> _What you need to do_
For this task, copy the data that follows exactly, keeping every character.

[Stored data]
------

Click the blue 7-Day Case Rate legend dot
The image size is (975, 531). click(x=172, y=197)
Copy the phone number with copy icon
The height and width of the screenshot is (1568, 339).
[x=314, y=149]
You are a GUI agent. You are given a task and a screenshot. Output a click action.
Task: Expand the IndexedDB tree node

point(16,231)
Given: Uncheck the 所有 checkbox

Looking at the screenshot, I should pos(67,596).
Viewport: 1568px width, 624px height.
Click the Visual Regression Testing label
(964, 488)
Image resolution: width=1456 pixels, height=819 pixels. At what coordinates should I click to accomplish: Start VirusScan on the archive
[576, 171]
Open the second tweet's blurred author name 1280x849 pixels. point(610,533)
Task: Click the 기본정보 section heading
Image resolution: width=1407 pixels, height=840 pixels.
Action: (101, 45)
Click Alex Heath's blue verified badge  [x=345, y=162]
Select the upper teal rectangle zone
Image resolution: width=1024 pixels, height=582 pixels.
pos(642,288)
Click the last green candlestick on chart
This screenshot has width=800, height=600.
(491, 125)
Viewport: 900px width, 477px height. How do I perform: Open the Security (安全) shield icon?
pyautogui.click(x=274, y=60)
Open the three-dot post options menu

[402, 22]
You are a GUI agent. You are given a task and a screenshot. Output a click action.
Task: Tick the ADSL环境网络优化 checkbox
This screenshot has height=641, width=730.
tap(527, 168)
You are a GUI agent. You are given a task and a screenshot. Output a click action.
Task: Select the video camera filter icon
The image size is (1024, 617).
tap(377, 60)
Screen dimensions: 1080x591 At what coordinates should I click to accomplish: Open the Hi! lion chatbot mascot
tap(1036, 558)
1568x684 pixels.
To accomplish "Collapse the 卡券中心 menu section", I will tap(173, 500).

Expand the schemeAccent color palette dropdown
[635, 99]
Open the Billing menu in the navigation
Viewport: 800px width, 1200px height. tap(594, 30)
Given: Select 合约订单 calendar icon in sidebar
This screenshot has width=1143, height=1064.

------

> _Your response_
Click the blue 7-Day Case Rate legend dot
The image size is (975, 531). click(x=172, y=197)
Copy the phone number with copy icon
The height and width of the screenshot is (1568, 339).
[x=314, y=149]
You are a GUI agent. You are given a task and a screenshot. Output a click action.
Task: Expand the IndexedDB tree node

point(16,231)
Given: Uncheck the 所有 checkbox

Looking at the screenshot, I should pos(67,596).
Viewport: 1568px width, 624px height.
Click the Visual Regression Testing label
(964, 488)
Image resolution: width=1456 pixels, height=819 pixels. At what coordinates should I click to accomplish: Start VirusScan on the archive
[576, 171]
Open the second tweet's blurred author name 1280x849 pixels. point(610,533)
Task: Click the 기본정보 section heading
Image resolution: width=1407 pixels, height=840 pixels.
Action: (101, 45)
Click Alex Heath's blue verified badge  [x=345, y=162]
Select the upper teal rectangle zone
Image resolution: width=1024 pixels, height=582 pixels.
pos(642,288)
Click the last green candlestick on chart
This screenshot has width=800, height=600.
(491, 125)
Viewport: 900px width, 477px height. How do I perform: Open the Security (安全) shield icon?
pyautogui.click(x=274, y=60)
Open the three-dot post options menu

[402, 22]
You are a GUI agent. You are given a task and a screenshot. Output a click action.
Task: Tick the ADSL环境网络优化 checkbox
This screenshot has height=641, width=730.
tap(527, 168)
You are a GUI agent. You are given a task and a screenshot. Output a click action.
Task: Select the video camera filter icon
The image size is (1024, 617).
tap(377, 60)
Screen dimensions: 1080x591 At what coordinates should I click to accomplish: Open the Hi! lion chatbot mascot
tap(1036, 558)
1568x684 pixels.
To accomplish "Collapse the 卡券中心 menu section", I will tap(173, 500).

Expand the schemeAccent color palette dropdown
[635, 99]
Open the Billing menu in the navigation
Viewport: 800px width, 1200px height. tap(594, 30)
Given: Select 合约订单 calendar icon in sidebar
This screenshot has width=1143, height=1064.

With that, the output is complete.